En ese escenario, advirtió, el riesgo no debería ser considerado una cuestión propia de la ciencia ficción.
Coxon afirmó además que quienes trabajan en el desarrollo de estos sistemas contemplan seriamente la posibilidad de que una inteligencia artificial avanzada pueda provocar una catástrofe global antes de que termine la década.
En su análisis, el problema se agrava por la competencia entre las grandes empresas, que estarían inmersas en una carrera tecnológica por alcanzar primero la denominada superinteligencia.
El especialista incluso planteó que evitar esa competencia podría requerir medidas extraordinarias, entre ellas una pausa temporal en el incremento de las capacidades de los modelos.
Su advertencia apunta directamente al dilema que enfrenta la industria: continuar acelerando la innovación mientras todavía no existe una solución definitiva al denominado problema de alineamiento, es decir, cómo garantizar que una IA avanzada actúe de acuerdo con los objetivos y límites establecidos por los seres humanos.
La preocupación de Coxon encontró respaldo en Evan Hubinger, exresponsable de investigación de alineamiento de Anthropic.
El investigador coincidió públicamente con el diagnóstico y sostuvo que dentro del sector existe una preocupación real sobre la posibilidad de que una IA avanzada represente un riesgo existencial para la humanidad.

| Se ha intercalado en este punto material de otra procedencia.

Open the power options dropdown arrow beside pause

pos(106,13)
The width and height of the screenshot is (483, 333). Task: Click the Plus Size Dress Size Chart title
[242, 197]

Hubinger incluso estimó que existe una probabilidad superior al 10% de que un escenario de ese tipo ocurra durante la próxima década, aunque aclaró que considera que Anthropic está realizando esfuerzos para enfrentar el problema.
La propia Anthropic ha reconocido que el desarrollo de sistemas capaces de diseñar o construir versiones sucesoras de sí mismos podría representar un salto tecnológico de enormes dimensiones, con potenciales beneficios en campos como la ciencia y la salud.
Sin embargo, la compañía también admite que una mejora recursiva de estas características podría dificultar considerablemente la supervisión humana.